NEWINGTON - With former Newington Board of Education member Beth McDonald now sitting at the Town Council table, Newington resident Kevin Borrup has been given the nod to take up the vacant seat.
Borrup was chosen by the Democratic Town Committee and sworn in at the May 14 Board of Education meeting.
“He was very enthusiastic about serving,” said Democratic Town Committee Chair Carol Annest. “He has a lot of the knowledge we’re looking for, having gone to Newington schools. He has two children in the schools. His wife is a teacher in Berlin, so he has the knowledge as a student and an educator.”

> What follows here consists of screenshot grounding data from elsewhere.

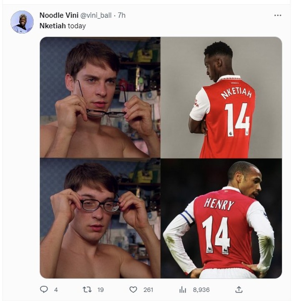Open the bottom-left image of man wearing glasses

coord(100,218)
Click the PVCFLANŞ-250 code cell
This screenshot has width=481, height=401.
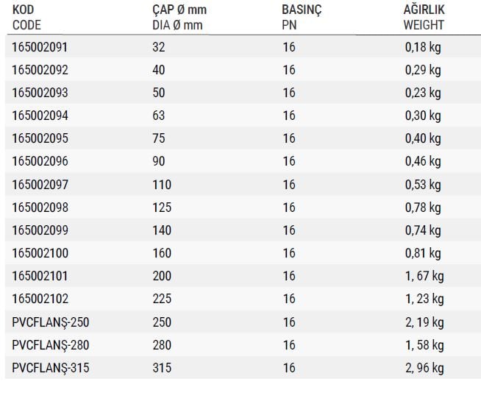[x=51, y=322]
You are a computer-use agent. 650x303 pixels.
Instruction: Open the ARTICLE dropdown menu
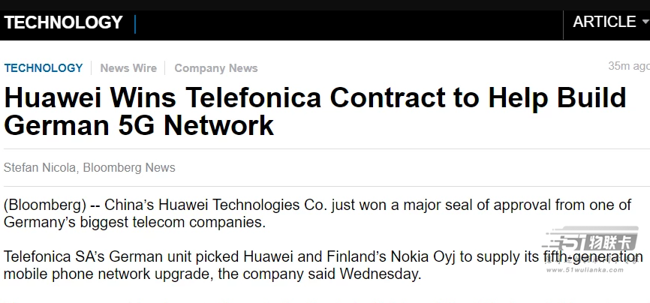611,22
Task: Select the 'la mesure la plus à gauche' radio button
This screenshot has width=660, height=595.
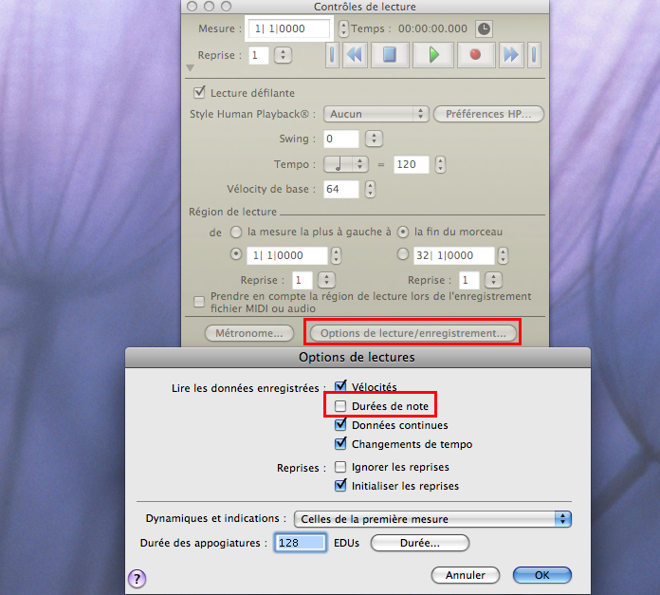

Borrup said that his objectives for his run with the Board of Education will be similar to the goals articulated by Superintendent of Schools Bill Collins and other Board members--the completion of district enhancements such as the two middle school STEM academies and aligning curriculum to meet the new Common Core State Standards.
“The two academies will be really engaging experiments for kids that go into it,” Borrup said. “I think those are incredibly important to keep Newington competitive in education.”
The district just broke ground in construction on Martin Kellogg’s biomedical science STEM academy, which is expected to open this fall with an enrollment of 25 students. Plans are also in the works for an aerospace engineering program at John Wallace Middle School. Students who enroll at the middle school level will have the opportunity to continue their STEM education when biomedical and aerospace engineering academies are established at Newington High School.
Right now students are accepted to the middle school programs on a lottery basis, and there will be a total of 50. 25 seventh-graders and 25 eighth-graders, at both Martin Kellogg and John Wallace. Borrup said that he would like to see STEM opportunities expand further, but is not clear yet if and how that would be done.
“The more room we can make for students the better, but I’m not sure what the long term plan is for enrollment,” Borrup said.
As for Common Core, Borrup is placing emphasis on teacher training.
“As a district we’re responsible for writing the curriculum, and also having teachers deal with the new curriculum,” he said. “That requires a lot of professional development.”